Subsequently, talks were held at the Prime Minister’s and Home Minister’s
levels during the period 1980-83. Several rounds of informal talks were held
during 1984. Formal discussions were resumed in March 1985.

4. Keeping all aspects of the problem including constitutional and legal
provisions, international agreements, national commitments and
humanitarian considerations, it has been decided to proceed as follows:

Foreigners Issue
5.1 For purposes of detection and deletion of foreigners, 1-1-1966 shall be
the base date and year.

5.2 All persons who came to Assam prior to 1-1-1966, including those
amongst them whose names appeared on the electoral rolls used in 1967
elections, shall be regularised.

5.3 Foreigners who came to Assam after 1-1-1966 (inclusive) and up to 24-

3-1971 shall be detected in accordance with the provisions of the Foreigners
Act, 1946
and the Foreigners (Tribunals) Order, 1964.
5.4 Names of foreigners so detected will be deleted from the electoral rolls
in force.

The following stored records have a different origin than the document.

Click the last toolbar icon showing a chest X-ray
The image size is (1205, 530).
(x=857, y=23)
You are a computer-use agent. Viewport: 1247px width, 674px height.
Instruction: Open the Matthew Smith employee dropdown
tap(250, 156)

Such persons will be required to register themselves before the
Registration Office of the respective districts in accordance with the
provisions of the Registration of Foreigners Act, 1939 and the Registration of
Foreigners Rules, 1939.

5.5 For this purpose, the Government of India will undertake suitable
strengthening of the governmental machinery.

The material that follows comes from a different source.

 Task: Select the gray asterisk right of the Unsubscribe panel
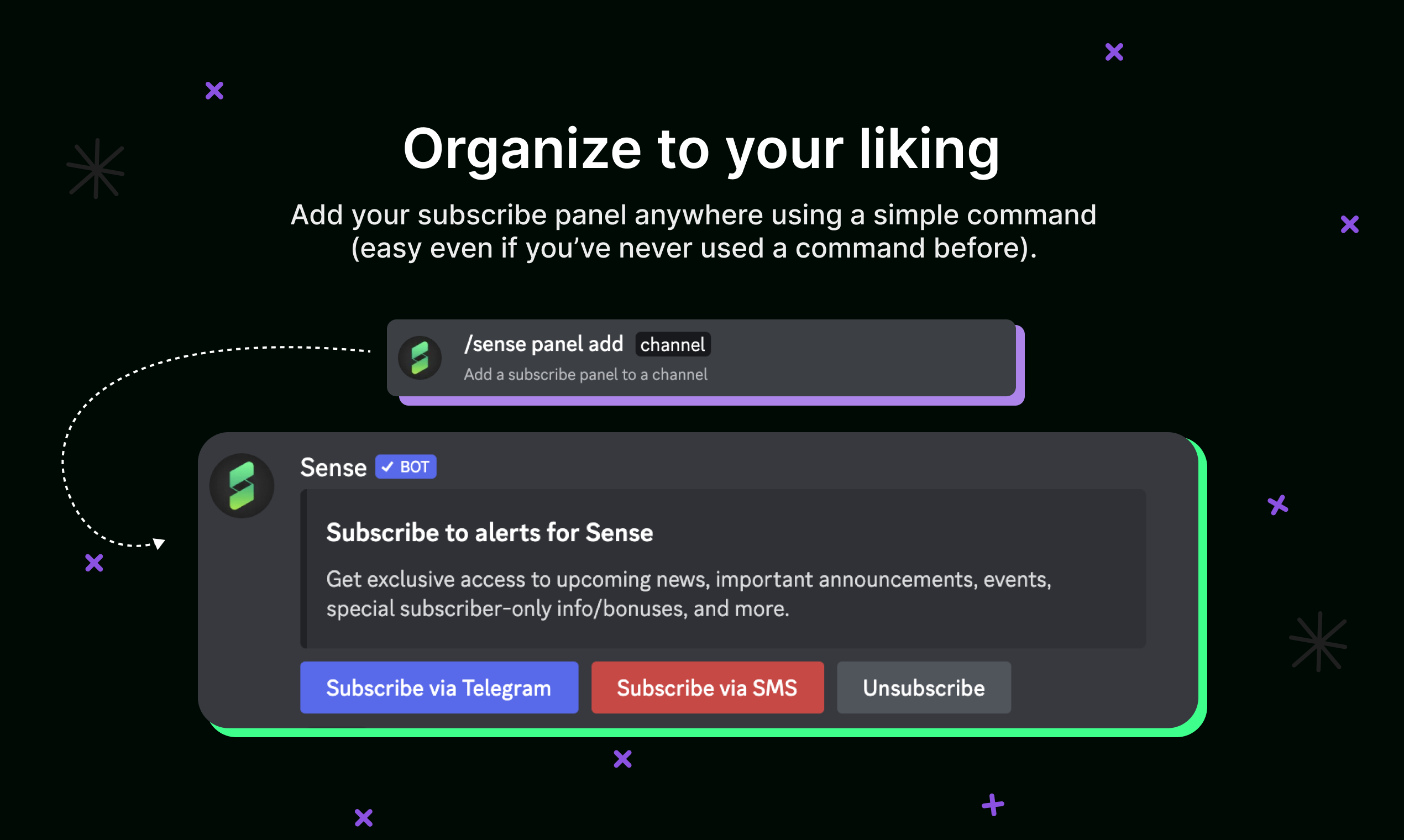pos(1318,641)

5.6 On the expiry of a period of ten years following the date of detection,
the names of all such persons which have been deleted from the electoral
rolls shall be restored.

5.7 All persons who were expelled earlier, but have since re-entered illegally
into Assam, shall be expelled. (emphasis supplied by us)
5.8 Foreigners who came to Assam on or after 25-3-1971 shall continue to
be detected, deleted and expelled in accordance with law. Immediate and
practical steps shall be taken to expel such foreigners. (emphasis supplied by
us)
5.9 The Government will give due consideration to certain difficulties
expressed by the AASU/AAGSP regarding the implementation of the Illegal
Migrants (Determination by Tribunals) Act, 1983.”

Page No.# 13/28

Subsequent thereto the Citizenship Act, 1955 was amended and Section 6-A
was introduced w.e.f. 7-12-1985. The relevant provisions of Section 6-A are
being reproduced below:

“6-A. Special provisions as to citizenship of persons covered by the Assam
Accord.–(1) For the purposes of this section–

(a) ‘Assam’ means the territories included in the State of Assam
immediately before the commencement of the Citizenship (Amendment)
Act, 1985
;

(b) ‘detected to be a foreigner’ means detected to be a foreigner in
accordance with the provisions of the Foreigners Act, 1946 (31 of 1946)
and the Foreigners (Tribunals) Order, 1964 by a Tribunal constituted
under the said Order;

(c) ‘specified territory’ means the territories included in Bangladesh
immediately before the commencement of the Citizenship (Amendment)
Act, 1985
;

(d) a person shall be deemed to be of Indian origin, if he, or either of his
parents or any of his grandparents was born in undivided India;

(e) a person shall be deemed to have been detected to be a foreigner on
the date on which a Tribunal constituted under the Foreigners
(Tribunals) Order, 1964 submits its opinion to the effect that he is a
foreigner to the officer or authority concerned.
(2) Subject to the provisions of sub-sections (6) and (7), all persons of
Indian origin who came before the 1st day of January, 1966 to Assam from
the specified territory (including such of those whose names were included in
the electoral rolls used for the purposes of the General Election to the House
of the People held in 1967) and who have been ordinarily resident in Assam
since the dates of their entry into Assam shall be deemed to be citizens of
India as from the 1st day of January, 1966.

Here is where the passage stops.